Published
October 18, 1990. Like most other married couples,
Susan and I like to go out on occasion just to be alone – together. We go to a
movie, restaurant, dramatic production, sports activity, or some similar event.
Often, we find ourselves standing in line to either obtain tickets or get into
the activity. Sometimes the lines are quite short. On other occasions the lines
are rather long. Susan is usually more patient about waiting to get in wherever
it is we are going. I, on the other hand, am less patient and immensely dislike
standing in long lines.
If the evening activity is something
I look forward to, I’ll wait it out. That seems sensible enough. That’s what
everyone else has to do, unless they crowd in or crash the line. I have little
patience for line-crashers.
There are two other events that
involve lines that Susan and I have recently discussed a good deal. They are
weddings and funerals.
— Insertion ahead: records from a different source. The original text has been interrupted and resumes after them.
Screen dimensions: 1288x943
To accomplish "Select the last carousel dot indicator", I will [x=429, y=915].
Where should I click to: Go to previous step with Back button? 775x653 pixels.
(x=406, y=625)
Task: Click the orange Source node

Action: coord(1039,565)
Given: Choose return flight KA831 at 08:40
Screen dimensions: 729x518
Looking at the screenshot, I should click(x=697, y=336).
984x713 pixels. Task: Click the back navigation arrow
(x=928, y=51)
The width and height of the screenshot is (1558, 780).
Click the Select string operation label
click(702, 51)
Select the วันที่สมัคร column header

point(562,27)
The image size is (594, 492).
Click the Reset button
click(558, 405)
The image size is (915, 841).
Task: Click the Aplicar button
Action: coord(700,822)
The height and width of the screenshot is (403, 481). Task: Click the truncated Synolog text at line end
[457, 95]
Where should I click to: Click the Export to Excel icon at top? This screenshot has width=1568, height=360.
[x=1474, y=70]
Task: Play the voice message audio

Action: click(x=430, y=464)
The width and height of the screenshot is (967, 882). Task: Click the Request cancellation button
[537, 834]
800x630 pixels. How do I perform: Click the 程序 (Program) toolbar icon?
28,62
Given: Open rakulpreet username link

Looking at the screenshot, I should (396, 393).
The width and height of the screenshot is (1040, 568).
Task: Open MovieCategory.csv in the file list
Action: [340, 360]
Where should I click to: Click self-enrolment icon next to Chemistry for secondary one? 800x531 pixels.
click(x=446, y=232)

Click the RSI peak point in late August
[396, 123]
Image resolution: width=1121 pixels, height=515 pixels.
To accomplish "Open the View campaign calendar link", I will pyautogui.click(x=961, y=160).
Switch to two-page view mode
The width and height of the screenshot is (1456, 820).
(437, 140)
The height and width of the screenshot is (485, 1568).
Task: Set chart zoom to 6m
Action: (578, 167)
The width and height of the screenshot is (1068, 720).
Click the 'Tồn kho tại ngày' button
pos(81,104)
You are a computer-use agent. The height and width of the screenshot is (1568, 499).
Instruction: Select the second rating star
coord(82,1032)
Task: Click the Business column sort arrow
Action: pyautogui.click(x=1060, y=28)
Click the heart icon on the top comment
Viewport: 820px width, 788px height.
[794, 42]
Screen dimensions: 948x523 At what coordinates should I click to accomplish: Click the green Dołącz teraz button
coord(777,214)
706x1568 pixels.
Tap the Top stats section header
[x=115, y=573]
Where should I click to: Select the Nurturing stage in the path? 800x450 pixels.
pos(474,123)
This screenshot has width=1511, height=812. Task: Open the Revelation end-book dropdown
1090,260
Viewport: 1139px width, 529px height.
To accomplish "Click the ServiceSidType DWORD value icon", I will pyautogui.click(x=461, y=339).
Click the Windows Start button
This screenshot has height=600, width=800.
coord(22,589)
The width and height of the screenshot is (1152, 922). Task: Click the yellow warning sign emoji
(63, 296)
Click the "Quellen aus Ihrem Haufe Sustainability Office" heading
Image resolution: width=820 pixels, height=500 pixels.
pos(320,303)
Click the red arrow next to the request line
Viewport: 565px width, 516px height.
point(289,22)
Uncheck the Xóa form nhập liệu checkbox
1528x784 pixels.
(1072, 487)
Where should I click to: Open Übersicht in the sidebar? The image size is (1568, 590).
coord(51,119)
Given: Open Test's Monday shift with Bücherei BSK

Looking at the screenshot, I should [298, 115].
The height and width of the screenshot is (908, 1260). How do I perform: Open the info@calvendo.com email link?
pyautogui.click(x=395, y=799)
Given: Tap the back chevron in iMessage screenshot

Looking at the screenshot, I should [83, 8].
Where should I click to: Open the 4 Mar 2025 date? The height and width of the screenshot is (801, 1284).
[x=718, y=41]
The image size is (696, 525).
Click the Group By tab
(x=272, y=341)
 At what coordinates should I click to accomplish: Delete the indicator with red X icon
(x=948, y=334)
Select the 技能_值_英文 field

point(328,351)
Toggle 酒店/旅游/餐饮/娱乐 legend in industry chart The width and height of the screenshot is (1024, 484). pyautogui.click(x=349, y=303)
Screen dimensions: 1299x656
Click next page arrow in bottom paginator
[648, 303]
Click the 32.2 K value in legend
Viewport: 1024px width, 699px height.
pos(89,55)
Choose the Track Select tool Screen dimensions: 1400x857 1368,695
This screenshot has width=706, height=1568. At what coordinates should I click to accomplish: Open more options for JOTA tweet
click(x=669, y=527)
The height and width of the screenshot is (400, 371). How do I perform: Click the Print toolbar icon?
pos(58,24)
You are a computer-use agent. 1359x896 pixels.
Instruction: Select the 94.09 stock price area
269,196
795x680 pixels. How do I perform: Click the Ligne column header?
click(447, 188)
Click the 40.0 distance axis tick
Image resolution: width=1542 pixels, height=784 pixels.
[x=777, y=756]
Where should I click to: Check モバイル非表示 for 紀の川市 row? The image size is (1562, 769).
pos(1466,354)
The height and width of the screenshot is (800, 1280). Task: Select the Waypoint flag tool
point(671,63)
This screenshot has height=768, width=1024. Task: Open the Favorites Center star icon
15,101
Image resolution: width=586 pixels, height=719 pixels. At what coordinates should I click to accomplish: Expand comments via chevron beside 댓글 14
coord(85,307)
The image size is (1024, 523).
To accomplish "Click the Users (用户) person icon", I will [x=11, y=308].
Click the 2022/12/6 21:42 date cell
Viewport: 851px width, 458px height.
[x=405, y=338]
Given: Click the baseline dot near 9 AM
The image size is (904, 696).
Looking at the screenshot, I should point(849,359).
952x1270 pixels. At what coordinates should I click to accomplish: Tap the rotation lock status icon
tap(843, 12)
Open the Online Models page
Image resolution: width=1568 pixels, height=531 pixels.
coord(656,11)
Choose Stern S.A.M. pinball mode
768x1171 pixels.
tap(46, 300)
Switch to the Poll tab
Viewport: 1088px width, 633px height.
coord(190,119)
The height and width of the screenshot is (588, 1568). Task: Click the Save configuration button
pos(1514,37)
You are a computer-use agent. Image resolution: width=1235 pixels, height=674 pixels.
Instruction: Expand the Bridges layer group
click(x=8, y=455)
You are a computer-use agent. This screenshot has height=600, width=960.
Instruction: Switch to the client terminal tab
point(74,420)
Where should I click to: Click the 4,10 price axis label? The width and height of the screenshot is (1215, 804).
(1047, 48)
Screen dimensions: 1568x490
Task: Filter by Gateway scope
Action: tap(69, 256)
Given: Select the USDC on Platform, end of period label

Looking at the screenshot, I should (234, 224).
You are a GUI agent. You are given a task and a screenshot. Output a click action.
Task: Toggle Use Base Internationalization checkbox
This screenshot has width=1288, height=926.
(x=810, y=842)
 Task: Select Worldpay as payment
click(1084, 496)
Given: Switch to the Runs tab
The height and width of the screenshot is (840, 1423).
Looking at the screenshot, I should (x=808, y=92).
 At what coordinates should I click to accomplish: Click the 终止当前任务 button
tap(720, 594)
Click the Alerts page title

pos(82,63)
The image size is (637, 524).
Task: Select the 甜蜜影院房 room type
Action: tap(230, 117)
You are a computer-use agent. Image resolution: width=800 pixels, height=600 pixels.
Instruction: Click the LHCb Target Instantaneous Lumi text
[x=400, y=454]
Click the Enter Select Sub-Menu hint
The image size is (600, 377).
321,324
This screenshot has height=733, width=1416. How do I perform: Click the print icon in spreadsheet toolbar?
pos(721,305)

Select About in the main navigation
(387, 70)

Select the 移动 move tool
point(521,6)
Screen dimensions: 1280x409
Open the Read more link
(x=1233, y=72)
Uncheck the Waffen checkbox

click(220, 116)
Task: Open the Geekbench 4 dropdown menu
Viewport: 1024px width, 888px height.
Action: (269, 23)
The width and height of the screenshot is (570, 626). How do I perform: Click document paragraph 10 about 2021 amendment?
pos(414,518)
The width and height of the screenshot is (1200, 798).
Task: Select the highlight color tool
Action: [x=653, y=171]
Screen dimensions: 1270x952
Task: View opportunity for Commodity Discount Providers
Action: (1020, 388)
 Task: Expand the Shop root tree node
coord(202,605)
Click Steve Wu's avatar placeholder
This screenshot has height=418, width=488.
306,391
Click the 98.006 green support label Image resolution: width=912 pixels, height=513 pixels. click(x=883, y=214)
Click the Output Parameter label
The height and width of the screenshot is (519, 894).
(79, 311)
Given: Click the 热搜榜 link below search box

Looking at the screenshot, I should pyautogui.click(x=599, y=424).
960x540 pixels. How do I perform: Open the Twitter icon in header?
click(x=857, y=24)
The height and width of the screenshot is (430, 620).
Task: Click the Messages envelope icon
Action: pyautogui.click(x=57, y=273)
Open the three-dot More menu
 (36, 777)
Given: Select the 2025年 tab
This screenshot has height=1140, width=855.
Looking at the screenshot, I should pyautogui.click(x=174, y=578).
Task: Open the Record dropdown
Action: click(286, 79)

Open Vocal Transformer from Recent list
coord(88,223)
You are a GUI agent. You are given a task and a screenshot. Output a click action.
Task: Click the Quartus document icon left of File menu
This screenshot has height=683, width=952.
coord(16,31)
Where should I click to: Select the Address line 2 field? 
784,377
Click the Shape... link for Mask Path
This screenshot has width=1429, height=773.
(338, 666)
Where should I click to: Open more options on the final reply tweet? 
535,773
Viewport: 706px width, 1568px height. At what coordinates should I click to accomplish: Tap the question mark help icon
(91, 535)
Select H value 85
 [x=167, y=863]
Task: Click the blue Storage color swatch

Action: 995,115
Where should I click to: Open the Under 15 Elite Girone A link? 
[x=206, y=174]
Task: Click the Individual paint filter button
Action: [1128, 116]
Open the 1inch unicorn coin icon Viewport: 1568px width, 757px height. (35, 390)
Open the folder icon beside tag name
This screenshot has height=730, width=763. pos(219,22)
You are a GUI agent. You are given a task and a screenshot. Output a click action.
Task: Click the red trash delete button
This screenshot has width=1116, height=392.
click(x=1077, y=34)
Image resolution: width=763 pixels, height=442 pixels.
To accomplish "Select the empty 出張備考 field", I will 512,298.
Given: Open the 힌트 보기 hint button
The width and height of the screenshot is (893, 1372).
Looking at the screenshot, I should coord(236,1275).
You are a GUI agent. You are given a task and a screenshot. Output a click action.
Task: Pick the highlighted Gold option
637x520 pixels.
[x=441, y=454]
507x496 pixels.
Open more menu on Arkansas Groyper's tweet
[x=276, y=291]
Either I am getting less patient, or the lines are
becoming longer. Perhaps both.
Some time ago we attended a wedding
reception for a popular couple at the home of the bride’s parents. It was a
lovely event held in a tastefully decorated back yard. It was a joyous occasion.
The only problem was that the greeting line was so long we were literally
backed up for half a block. It took the greater part of an hour before we
finally reached the wedding party and, along with others, offered our best
wishes.
We have also stood in lines at
funerals for almost an hour before being able to offer our condolences to the
family in mourning. Are we here in Utah destined to spend a significant portion
of our life standing in such lines?
I hope someone has an answer. What
is a reasonable amount of time for guests to wait in line for weddings or
funerals? Do I, and perhaps others, just lack patience? Or might some of these
events be better managed to reduce the time guests have to wait in order to
participate?
When my mother Ruth passed away
several years ago, we as a family decided to do away with the formal reception
line to acknowledge those who come to offer their sympathy and condolences. My
father, two sisters, and I chose to stand near the casket and greet those who
came. There were several hundred who came for the viewing because Mom (Mrs.
Barlow) had been their kindergarten or first grade teacher. I think it worked
out just fine the way we did it.
Are there other ways that long lines
can better managed for such things as weddings and funerals? Is there some kind
of etiquette format to help us out? How is it handled by other people in other
places? In many ways it is a compliment that so many supportive people in our
area show up to these social gatherings. But someone write and tell me what
might be done to reduce the time guests must wait to participate in Utah’s
weddings and funerals. I promise I will print your ideas and insights in a
future column.
I don’t mean to be overly critical. Quite
the contrary. When possible, I like to attend events such as those mentioned.
But I don’t like standing in a long line for a long time to do so.
Sometimes we do things out of habit
or tradition that need to be reassessed or evaluated. Standing in long lines
for funeral and weddings may fit that category. How might these and other
similar events be otherwise planned and conducted?